DAFTAR TUGAS:
#1 Jawablah pertanyaan berikut berdasarkan berita tentang oknum sekdes tersebut.
(a) Berapa usia MR?
(b) Pada hari dan tanggal berapa aksi asusila MR terungkap?
(c) Petugas dari mana yang menangkap MR?
#2 Teruskan berita tentang penangkapan oknum sekdes itu, mulai setelah kalimat terakhirnya.

POTONGAN DOKUMEN:
------------------------------------
Akhir Petualangan Asusila Sang Sekdes

Akhir Petualangan Asusila Sang Sekdes
MR (tengah) pelaku sodomi saat menjalani pemeriksaan di unit PPA Sat Reskrim Polres Abdya, Selasa (30/1). (MEDIA REALITAS/Syahrizal)

Oknum Sekdes yang juga seorang guru ngaji diduga mencabuli 19 bocah. Aksi asusila itu berakhir di balik jeruji sel polisi.

Oknum Sekdes salah satu gampong di Kecamatan Labuhan Haji Barat, berinisial MR (40), kini hanya bisa menyesali perbuatannya setelah meringkuk di sel polisi. Selama bertahun-tahun, ia tega mencabuli belasan bocah di salah satu gampong di Kecamatan Blangpidie, Kabupaten Aceh Barat Daya.

Aksi asusila MR terungkap pada Senin 29 Januari 2018. Ia ditangkap oleh petugas Wilayatul Hisbah (WH) di Kabupaten Abdya, setelah mendapat laporan dari para korban. Kemudian MR diserahkan ke polisi setempat guna penyidikan lebih lanjut.
------------------------------------
BLOK DATA:
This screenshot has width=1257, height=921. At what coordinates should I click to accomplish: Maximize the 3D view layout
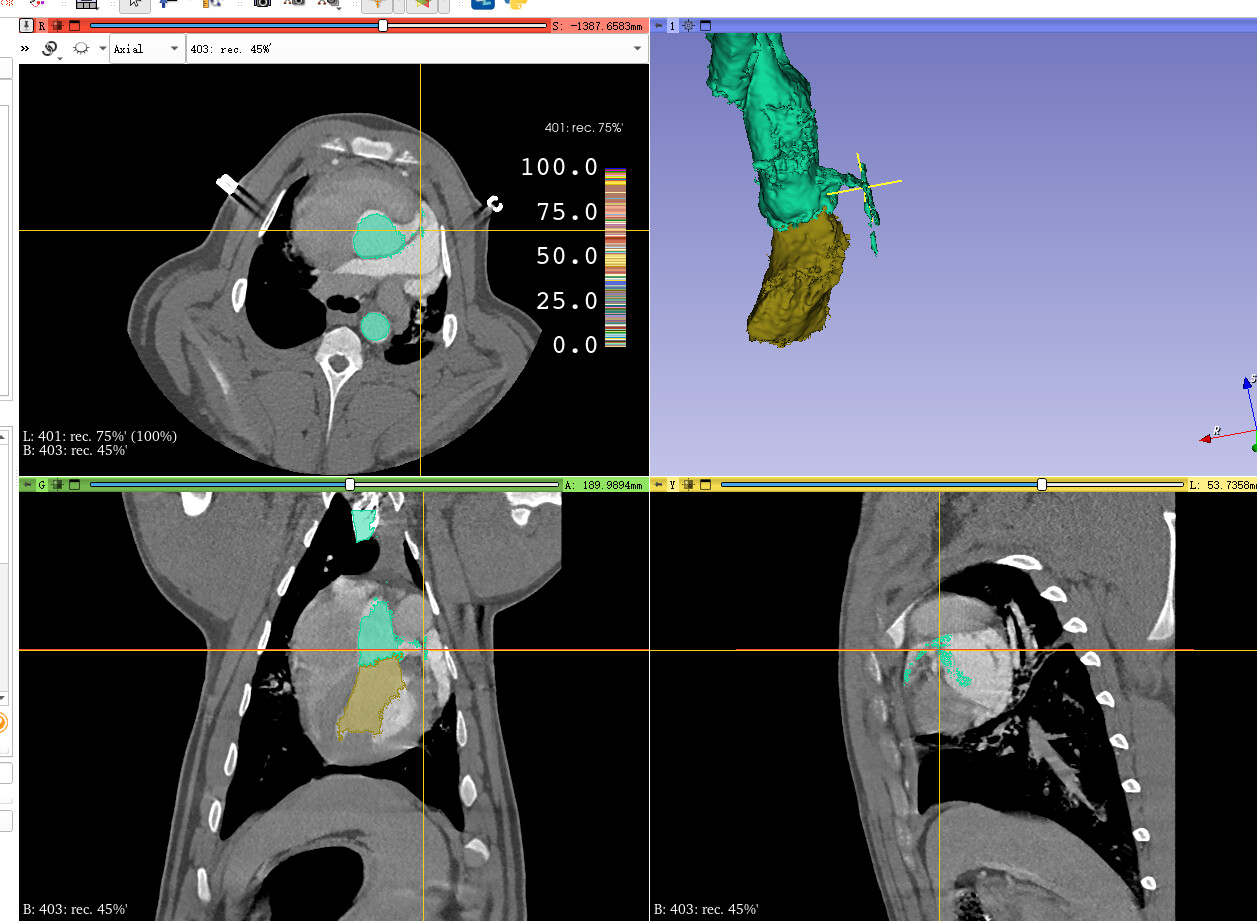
------------------------------------
JAWABAN TUGAS:
#1
(a) MR berusia 40 tahun.
(b) Aksi asusila MR terungkap pada Senin, 29 Januari 2018.
(c) MR ditangkap oleh petugas Wilayatul Hisbah (WH) di Kabupaten Abdya.

#2
Penangkapan terhadap MR sempat heboh dan menjadi perbincangan hangat amsyarakat di kabupaten dengan julukan Breuh Sigupai ini. Bagaimana tidak, aksi keji yang bisanya hanya disaksikan melalui siaran televisi dan pemberitaan media dari daerah lain, kini terjadi di daerah mereka.

Parahnya lagi, perbuatan itu dilakukan oleh perangkat gampong yang juga seorang guru mengaji.

Kasat Reskrim Polres Abdya Iptu Zulfitriadi SH saat dihubungi wartawan beberapa waktu lalu mengatakan, kasus ini mencuat setelah beberapa korban mengadukan perbuatan asusila tersebut kepada guru di salah satu sekolah di Blangpidie. “Ini terungkap dari guru,” kata Zulfitriadi.

Semula, dewan guru curiga dengan perubahan prilaku beberapa muridnya yang belakangan sering mengucapakan kata-kata kasar dan bernada jorok. Usut punya usut, ternyata murid tersebut mengaku jika mereka selama ini sering dilecehkan dan kerap mendapat perlakuan asusila dari oknum Sekdes asal Aceh Selatan.

“Guru-guru ini prihatin melihat perubahan sikap anak didiknya, lalu meminta mereka untuk terbuka dan jujur. Akhirnya, anak-anak itu mau terus terang sehingga kasus itu terungkap,” ujarnya.

Kepala sekolah dan dewan guru sangat terkejut dengan kejadian itu. Kemudian mereka melaporkannya ke Satpol PP dan WH Kabupaten Abdya. Pada Senin (29/1) malam, MR berhasil diamankan oleh petugas WH di salah satu desa, Kecamatan Blangpidie. Keesokan harinya, bapak dua anak ini diserahkan ke kepolisian setempat.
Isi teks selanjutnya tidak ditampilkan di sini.